12Ces réformes combinent des modifications des paramètres des régimes de retraite et des mesures dans le champ des politiques du travail et de l’emploi. Elles jouent à la fois sur la durée d’assurance et, pour la réforme de 2010, sur l’âge requis pour accéder à une retraite à taux plein. Elles réintroduisent une certaine modulation du barème de calcul des pensions par l’introduction d’un système de décote et de surcote autour du moment où l’assuré est susceptible de bénéficier du taux plein. Il s’agit d’ouvrir une certaine latitude de choix aux assurés à même de l’exercer compte tenu du contexte de l’emploi. Elles maintiennent des possibilités de départ en retraite anticipée, notamment pour les assurés ayant effectué des carrières longues et de façon très limitée pour des travailleurs ayant connu des conditions de travail pénibles. Elles ont, par ailleurs, modifié les règles applicables au départ et à la mise à la retraite dans le droit du travail et comportent des dispositifs encourageant, dans les entreprises et les administrations, la gestion des âges et l’emploi des seniors. Le mouvement de réforme d’abord engagé dans le régime général a ensuite été étendu à l’ensemble des régimes, selon un objectif de justice voulant que les mêmes principes régissent pour tous les assurés l’âge du départ à la retraite.
13Les effets de ces réformes sur les comportements de départ en retraite et sur l’emploi des seniors sont pour le moment restés modestes, malgré leur ampleur pourtant très significative. On rappellera que les bornes d’âge sont progressivement portées de 60 et 65 ans [7] à 62 et 67 ans, cependant que la durée d’assurance requise pour l’accès au taux plein entre ces bornes passe progressivement de 37,5 ans (avant 1993) à 41 ans en 2008, puis suit une évolution parallèle à l’accroissement des gains d’espérance de vie à 60 ans.
14Certes, le dispositif de retraite anticipée pour carrières longues a, dans un premier temps, eu un effet sensible sur les âges de départ en retraite.
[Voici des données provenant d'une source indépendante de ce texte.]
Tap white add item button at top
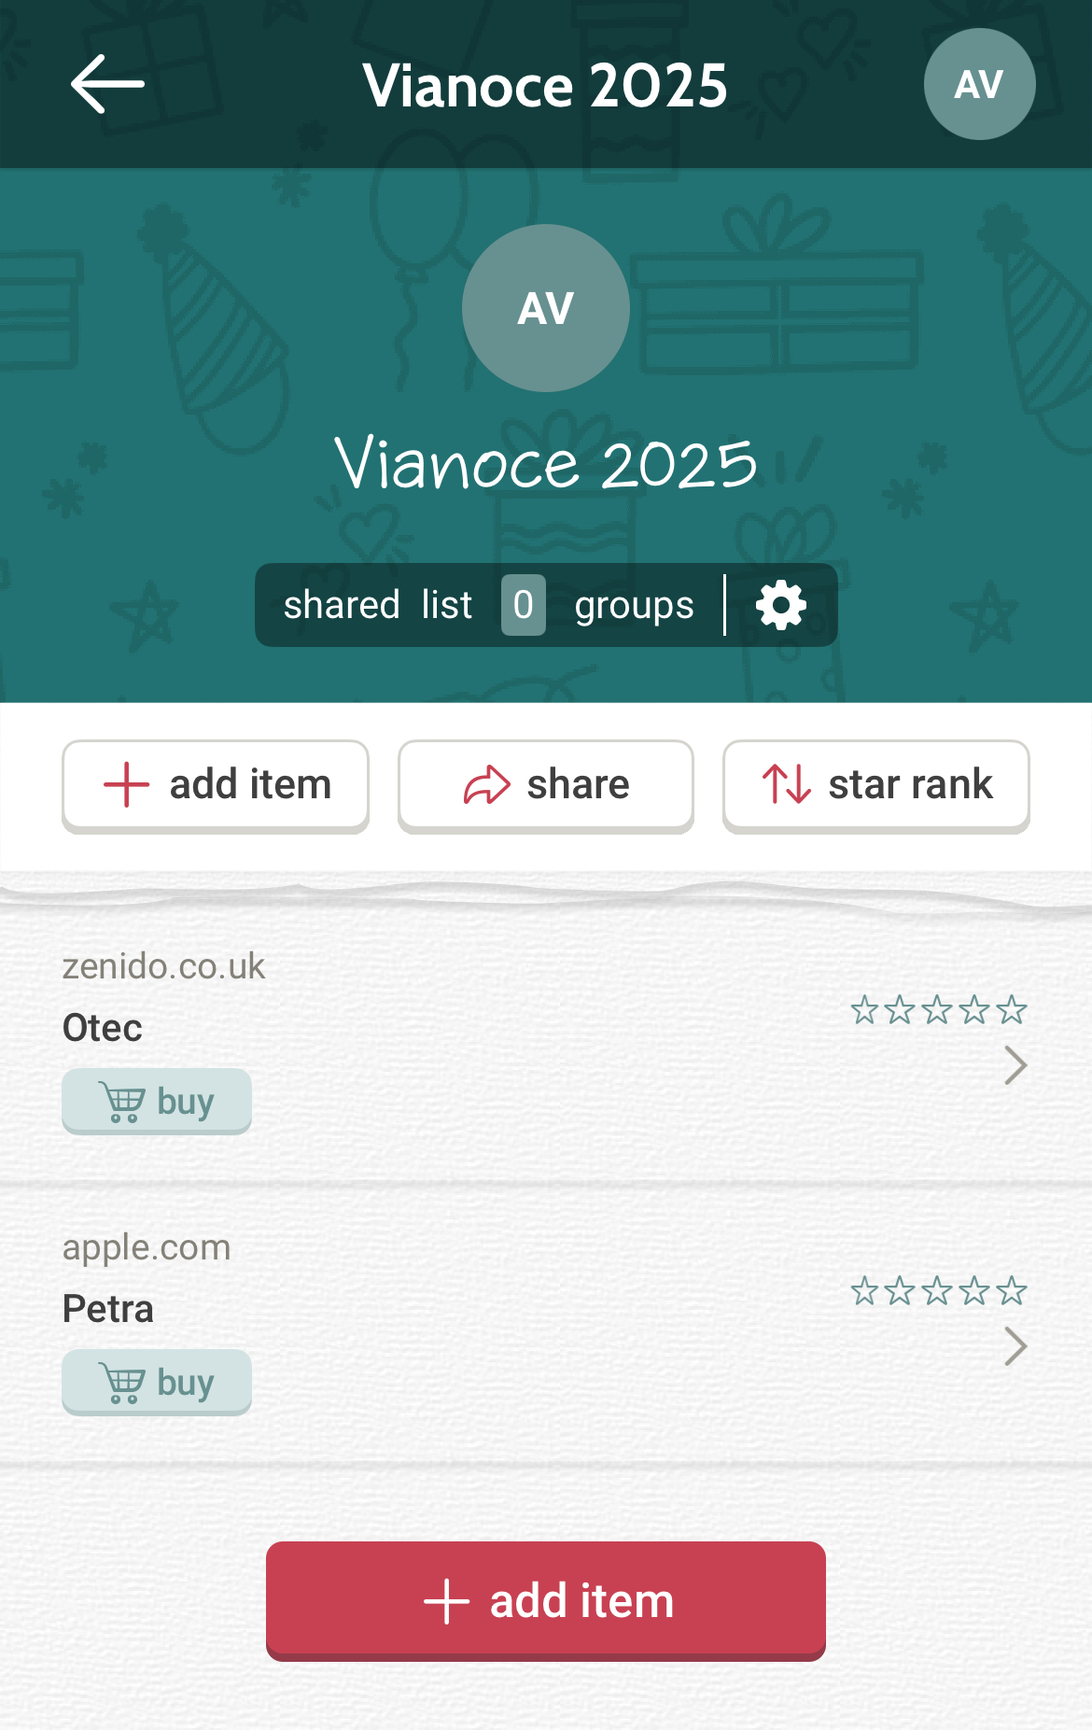 (x=216, y=784)
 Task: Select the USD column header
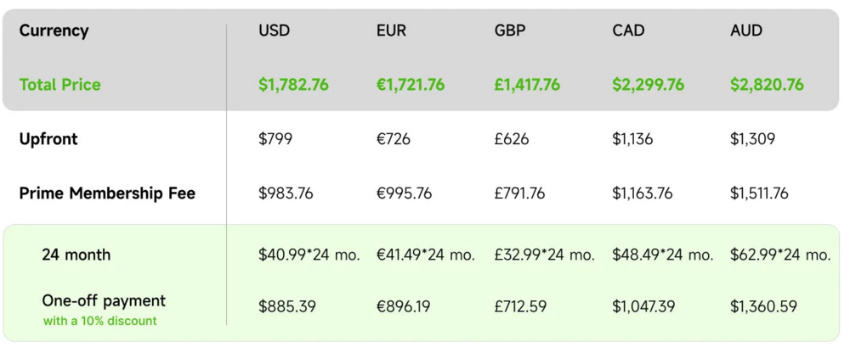click(274, 31)
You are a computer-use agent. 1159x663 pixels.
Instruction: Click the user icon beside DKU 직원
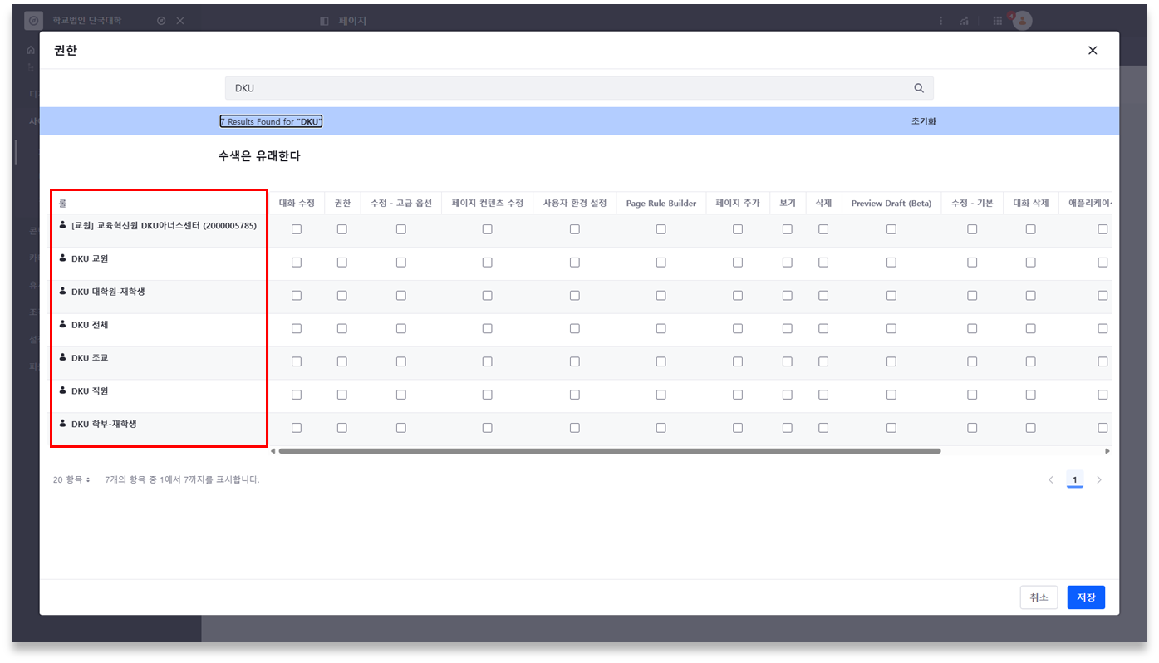click(x=63, y=390)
Mais ce dispositif n’a concerné que certaines catégories d’assurés et, même si les critères d’accès à ces possibilités de retraite anticipée ont été à nouveau assouplis par les mesures adoptées en 2012, sa portée devrait s’atténuer au fil de générations entrées plus tard dans la vie active et dont on peut penser qu’elles auront bénéficié de meilleures conditions de travail.
15Une première explication de la modestie des résultats observés tient à ce que la modification des paramètres des régimes ne peut se faire que par ajustements progressifs pour les générations successives. Il est donc logique que la montée en charge des réformes s’étale dans le temps et que celles-ci n’atteignent leur plein effet qu’au bout de plusieurs années. C’est ainsi que la première génération touchée par la réforme de 2003 (génération née en 1943) n’est pas encore complètement partie en retraite.
16Par ailleurs, on sait que les mesures d’allongement de la durée d’assurance privilégiées en 1993 et 2003 n’ont qu’un impact limité sur les générations les plus anciennes qui ont commencé à travailler tôt et totalisent dès 60 ans des durées de carrière très supérieures à la durée requise. Ces mesures commenceront en revanche à avoir un impact important, à l’avenir, pour les générations les plus récentes qui commencent à travailler plus tard (actuellement à 21 ans en moyenne). Il en va à l’inverse des mesures touchant les âges d’accès au taux plein adoptées en 2010 qui ont un effet plus fort sur les générations partant aujourd’hui à la retraite, mais plus faible que l’effet de l’allongement de la durée d’assurance pour les générations les plus jeunes.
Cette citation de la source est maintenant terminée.